Speaking in an interview, the refinery’s Managing Director, David Bird, noted that fuel pricing is heavily influenced by international dynamics. According to him, the refinery operates without subsidies and is fully exposed to fluctuations in global crude oil prices, freight costs, and insurance rates. These variables continue to drive up the overall cost of refined products.
A recent market survey shows that petrol prices have not responded to the recent dip in crude oil prices, even though increases are quickly reflected at the pump whenever global prices rise. Currently, petrol sells at an average of about N1,300 per litre nationwide, following a roughly 20% increase recorded last week.
Bird described the situation as part of a broader cost-of-living crisis, emphasizing that energy prices have a cascading effect across all sectors of the economy. He warned that even if global conflicts were resolved immediately, supply chain disruptions would likely persist for several months, delaying any meaningful reduction in fuel prices.

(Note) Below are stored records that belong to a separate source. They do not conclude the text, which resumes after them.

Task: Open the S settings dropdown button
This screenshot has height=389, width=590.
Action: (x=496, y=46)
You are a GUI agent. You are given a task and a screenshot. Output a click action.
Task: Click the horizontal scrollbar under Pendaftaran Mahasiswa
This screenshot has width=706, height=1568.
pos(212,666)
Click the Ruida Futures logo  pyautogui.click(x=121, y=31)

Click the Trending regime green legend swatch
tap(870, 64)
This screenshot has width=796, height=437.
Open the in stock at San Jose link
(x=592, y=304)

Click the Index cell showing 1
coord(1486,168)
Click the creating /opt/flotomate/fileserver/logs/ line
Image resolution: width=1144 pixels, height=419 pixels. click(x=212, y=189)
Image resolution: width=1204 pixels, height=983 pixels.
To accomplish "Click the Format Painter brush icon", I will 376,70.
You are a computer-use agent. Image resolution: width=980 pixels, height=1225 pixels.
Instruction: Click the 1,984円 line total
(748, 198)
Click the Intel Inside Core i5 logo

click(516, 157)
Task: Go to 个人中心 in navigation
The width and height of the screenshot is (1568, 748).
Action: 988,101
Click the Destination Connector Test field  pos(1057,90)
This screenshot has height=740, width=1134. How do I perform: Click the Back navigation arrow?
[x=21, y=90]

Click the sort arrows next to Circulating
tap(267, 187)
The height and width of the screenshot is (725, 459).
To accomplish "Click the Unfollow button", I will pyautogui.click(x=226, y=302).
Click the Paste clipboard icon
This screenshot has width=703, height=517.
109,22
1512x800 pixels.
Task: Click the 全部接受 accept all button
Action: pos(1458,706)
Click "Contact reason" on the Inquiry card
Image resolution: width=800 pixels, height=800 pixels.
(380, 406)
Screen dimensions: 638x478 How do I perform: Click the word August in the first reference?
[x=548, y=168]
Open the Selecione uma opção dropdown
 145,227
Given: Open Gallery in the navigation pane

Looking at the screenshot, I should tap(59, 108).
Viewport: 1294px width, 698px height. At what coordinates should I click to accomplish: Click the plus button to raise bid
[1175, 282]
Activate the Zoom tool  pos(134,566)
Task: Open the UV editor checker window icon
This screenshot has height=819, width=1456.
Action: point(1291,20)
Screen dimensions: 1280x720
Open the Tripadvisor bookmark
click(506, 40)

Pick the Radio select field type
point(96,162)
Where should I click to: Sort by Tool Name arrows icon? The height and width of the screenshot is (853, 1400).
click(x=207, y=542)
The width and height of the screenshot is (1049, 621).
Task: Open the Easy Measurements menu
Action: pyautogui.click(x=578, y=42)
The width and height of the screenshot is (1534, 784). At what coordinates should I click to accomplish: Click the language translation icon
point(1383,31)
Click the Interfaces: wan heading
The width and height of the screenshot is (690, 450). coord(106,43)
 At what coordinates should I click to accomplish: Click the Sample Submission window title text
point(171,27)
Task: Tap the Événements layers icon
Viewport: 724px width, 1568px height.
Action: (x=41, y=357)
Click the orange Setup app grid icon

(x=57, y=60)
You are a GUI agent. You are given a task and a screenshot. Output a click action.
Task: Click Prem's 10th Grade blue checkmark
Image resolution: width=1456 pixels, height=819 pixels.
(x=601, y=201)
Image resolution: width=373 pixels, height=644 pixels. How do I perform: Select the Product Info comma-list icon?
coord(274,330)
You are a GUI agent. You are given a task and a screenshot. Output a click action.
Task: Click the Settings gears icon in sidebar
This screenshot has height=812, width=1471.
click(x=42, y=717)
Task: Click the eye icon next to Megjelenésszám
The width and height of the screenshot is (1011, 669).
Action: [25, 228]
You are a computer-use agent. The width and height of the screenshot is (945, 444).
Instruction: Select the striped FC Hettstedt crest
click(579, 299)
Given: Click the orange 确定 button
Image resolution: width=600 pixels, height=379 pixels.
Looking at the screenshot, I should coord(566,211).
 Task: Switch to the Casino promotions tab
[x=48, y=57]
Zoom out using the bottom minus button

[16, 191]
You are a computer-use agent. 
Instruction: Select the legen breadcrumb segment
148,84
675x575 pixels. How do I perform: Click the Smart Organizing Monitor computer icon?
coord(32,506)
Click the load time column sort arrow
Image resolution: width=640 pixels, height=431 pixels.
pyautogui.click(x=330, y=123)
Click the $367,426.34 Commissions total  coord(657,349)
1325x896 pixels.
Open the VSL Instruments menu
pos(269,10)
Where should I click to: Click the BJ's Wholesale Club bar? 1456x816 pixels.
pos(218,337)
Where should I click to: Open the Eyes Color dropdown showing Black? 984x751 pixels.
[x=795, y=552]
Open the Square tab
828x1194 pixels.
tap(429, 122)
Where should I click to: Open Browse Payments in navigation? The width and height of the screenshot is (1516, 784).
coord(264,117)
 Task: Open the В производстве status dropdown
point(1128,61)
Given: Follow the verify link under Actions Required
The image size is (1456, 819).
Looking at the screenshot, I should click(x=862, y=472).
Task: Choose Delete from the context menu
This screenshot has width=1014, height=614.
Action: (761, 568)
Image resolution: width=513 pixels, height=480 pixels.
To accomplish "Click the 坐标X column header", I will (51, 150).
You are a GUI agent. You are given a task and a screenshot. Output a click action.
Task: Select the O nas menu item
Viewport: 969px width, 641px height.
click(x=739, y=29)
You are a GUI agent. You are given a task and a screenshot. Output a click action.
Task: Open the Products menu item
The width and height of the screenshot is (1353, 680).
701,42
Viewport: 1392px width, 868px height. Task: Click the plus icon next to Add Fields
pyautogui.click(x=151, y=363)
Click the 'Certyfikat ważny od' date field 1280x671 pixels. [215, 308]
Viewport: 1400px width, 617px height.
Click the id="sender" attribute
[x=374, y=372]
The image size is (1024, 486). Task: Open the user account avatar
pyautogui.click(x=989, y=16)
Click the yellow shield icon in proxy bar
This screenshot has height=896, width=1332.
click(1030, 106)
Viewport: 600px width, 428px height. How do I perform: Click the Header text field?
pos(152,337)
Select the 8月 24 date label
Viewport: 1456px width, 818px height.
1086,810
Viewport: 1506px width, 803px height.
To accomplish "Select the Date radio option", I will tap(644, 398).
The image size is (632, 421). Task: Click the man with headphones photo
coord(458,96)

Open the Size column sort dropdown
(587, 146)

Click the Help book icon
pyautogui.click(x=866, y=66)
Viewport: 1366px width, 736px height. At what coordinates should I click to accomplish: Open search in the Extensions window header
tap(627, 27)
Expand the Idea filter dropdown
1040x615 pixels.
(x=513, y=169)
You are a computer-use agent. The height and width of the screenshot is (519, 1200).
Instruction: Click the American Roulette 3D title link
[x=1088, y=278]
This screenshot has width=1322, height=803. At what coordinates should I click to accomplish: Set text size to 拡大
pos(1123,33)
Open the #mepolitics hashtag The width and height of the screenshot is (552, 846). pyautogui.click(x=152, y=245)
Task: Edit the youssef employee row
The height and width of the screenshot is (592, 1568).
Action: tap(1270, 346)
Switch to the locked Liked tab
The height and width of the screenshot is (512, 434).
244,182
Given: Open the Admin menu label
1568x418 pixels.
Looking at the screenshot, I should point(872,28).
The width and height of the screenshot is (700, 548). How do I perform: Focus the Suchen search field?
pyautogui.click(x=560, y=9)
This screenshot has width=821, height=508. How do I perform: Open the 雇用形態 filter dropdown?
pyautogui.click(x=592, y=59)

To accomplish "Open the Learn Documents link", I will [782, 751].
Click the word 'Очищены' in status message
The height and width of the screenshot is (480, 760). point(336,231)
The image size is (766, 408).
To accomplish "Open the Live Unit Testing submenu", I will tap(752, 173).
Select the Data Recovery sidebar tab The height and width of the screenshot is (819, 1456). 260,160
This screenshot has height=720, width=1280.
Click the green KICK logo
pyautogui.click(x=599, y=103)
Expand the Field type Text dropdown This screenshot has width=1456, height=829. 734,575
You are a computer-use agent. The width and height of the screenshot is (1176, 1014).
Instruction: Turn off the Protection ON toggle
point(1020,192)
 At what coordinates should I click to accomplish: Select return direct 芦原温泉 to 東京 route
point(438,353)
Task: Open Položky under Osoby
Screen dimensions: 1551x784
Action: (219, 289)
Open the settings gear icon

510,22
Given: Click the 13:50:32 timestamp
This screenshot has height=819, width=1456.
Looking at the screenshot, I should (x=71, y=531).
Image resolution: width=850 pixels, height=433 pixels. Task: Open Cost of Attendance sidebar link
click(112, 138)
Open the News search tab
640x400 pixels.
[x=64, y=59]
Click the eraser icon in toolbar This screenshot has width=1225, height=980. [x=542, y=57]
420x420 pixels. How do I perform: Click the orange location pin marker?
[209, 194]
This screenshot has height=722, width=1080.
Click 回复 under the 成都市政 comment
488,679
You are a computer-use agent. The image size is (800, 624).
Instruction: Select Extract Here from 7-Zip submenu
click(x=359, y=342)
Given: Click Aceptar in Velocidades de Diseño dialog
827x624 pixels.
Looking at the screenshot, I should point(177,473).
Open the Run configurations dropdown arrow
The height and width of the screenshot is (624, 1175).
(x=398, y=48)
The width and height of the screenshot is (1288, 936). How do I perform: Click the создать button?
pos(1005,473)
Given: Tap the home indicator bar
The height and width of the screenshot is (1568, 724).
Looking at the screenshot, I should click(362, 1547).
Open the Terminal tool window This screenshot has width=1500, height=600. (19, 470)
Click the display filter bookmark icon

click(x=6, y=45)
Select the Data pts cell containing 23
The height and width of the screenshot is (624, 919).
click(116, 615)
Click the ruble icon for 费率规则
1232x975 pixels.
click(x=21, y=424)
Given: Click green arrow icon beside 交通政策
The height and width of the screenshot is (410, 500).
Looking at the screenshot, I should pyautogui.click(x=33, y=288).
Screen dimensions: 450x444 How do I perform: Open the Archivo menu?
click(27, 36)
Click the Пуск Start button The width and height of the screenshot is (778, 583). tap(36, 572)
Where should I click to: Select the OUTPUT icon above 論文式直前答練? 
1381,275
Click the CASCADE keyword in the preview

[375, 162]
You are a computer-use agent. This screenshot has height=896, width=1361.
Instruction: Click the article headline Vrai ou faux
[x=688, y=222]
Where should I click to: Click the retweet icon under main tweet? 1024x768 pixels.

He also called on the government to adopt a more comprehensive approach to addressing the issue, focusing not only on crude prices but also on the broader cost of doing business in Nigeria. He stressed the need for long-term strategies such as building strategic reserves to cushion against future shocks.
In addition, Bird raised concerns about the crude oil allocation system in Nigeria. He disclosed that the refinery often does not receive sufficient volumes or preferred grades of locally produced crude, forcing it to source from the international market at higher costs. Under the existing framework, only about 30–35% of its crude needs are met through the “Crude for Naira” arrangement, and even then, pricing remains at international benchmarks.
As a result, the refinery frequently pays premiums exceeding $18 per barrel for Nigerian crude abroad, alongside high freight and insurance costs. These combined factors continue to limit the potential for lower petrol prices in the near term.